関節リウマチ(RA)肘に対する人工肘関節置換術(TEA)の手術適応の第一は,上腕骨滑車の吸収・関節破壊が進むLarsen grade4) III以上で有痛性の不安定肘である(図10)。
図10

(図10)

一方,屈曲拘縮が40°以上,屈曲が120°以下,あるいはその両方とも制限のある有痛性拘縮肘での適応は,フローチャートに示すように考えている(図11)。
図11

(図11)

すなわち,両肘障害のため手が口に届かない場合の利き手は絶対適応であり,年齢が50歳以上でRA病型が少関節型以外であれば相対的適応である。逆に,50歳未満で肘に限局した少関節型や強直肘に対しては人工関節によらない関節形成術も一つの選択肢であることを患者に説明してきた。また,その成績を報告してきた5)
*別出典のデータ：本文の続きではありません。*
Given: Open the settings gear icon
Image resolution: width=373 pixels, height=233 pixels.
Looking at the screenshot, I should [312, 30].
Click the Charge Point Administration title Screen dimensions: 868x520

人工肘関節には,現在,表面置換型(ステム付)とsemi-constrained hinge type(遊びのある蝶番(ヒンジ)関節型)とがある。前者は肘の靭帯機能不全では脱臼につながる。私たちのNSK型使用の原則は,滑車が吸収されてしまっても内側ないし外側どちらかの顆部が残っていて,かつ靭帯の機能が期待できる場合である。骨移植に際しては回旋アライメントを考慮して上腕骨遠位端を形成し,均一なセメント層となるように工夫を行えば,再置換例やムチランス型の一部でもNSK型で再建が可能であった6)。しかし,以上の対策をしてもムチランス型では外傷を契機に,ステム周辺のゆるみではなく,靱帯あるいは軟部組織のゆるみにより関節動揺性が増してくる症例があるのも事実で,この辺が表面置換型の限界と考える。
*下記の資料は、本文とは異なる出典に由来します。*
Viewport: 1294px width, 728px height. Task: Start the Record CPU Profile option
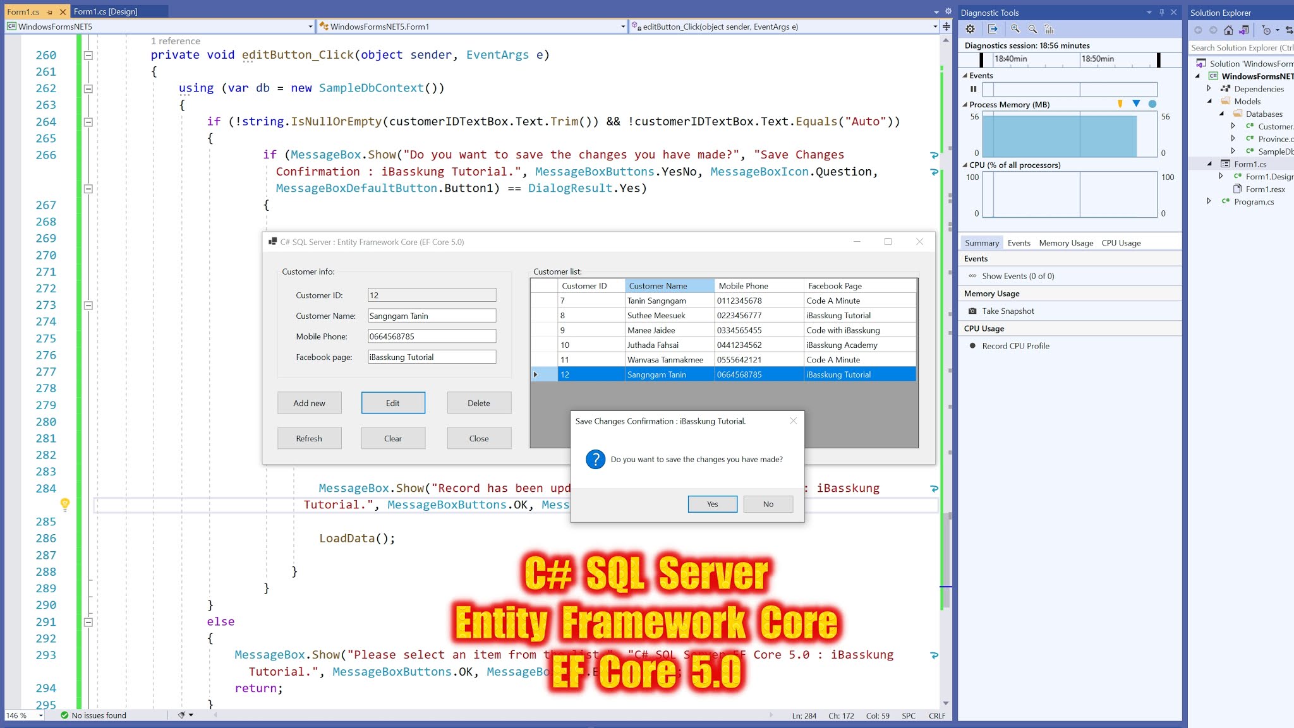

一方,蝶番(ヒンジ)関節型の使用は,感染,転倒による骨折や回転軸のポリエチレンの摩耗(ブッシング)による関節近傍の骨吸収などの晩期合併症が危惧される。さらに再置換時のセメント抜去の困難さ,再建に必要な銀行骨が入手出来ないなどの問題から,このタイプの使用は表面置換型の再置換時や表面置換型での手術時期を逸したムチランス症例,すなわち靭帯機能不全例に限ると考えている6)

■■ おわりに ■■

RA肘は,滑膜切除の有無に関わりなく定期的なX線評価を続け,表面置換型によるTEAが難しい程度まで関節破壊が進むのを放置しないことが大切な点である。

■■ 文 献 ■■

1) 羽生忠正,ほか:ステム付きアルミナ・セラミック人工肘関節の開発とその近隔成績.日関外誌.9: 545-554,1990.
2) Hanyu, T., et al.: Total elbow arthroplasty with a non-constrained alumina ceramics prosthesis in patients who have rheumatoid arthritis. Orthop. Trans. 21: 286-287, 1997.
3) 羽生忠正:NSK型セラミック人工肘関節.整・災外 43: 785-793, 2000
4) Larsen, A., et al.: Radiographic evaluation of rheumatoid arthritis and related condition by standard reference films. Acta Radiol. Diagn. 418: 481-491, 1977.
5) Hanyu, T., et al.: Interposition elbow arthroplasty with dynamic joint distractor in patients who have rheumatoid arthritis. J. Jpn. Elbow Soc. 8: 47-48, 2001.
6) 羽生忠正,ほか:慢性関節リウマチに対して施行した人工肘関節の再置換術の検討.日本人工関節学会誌.29: 313-314, 1999.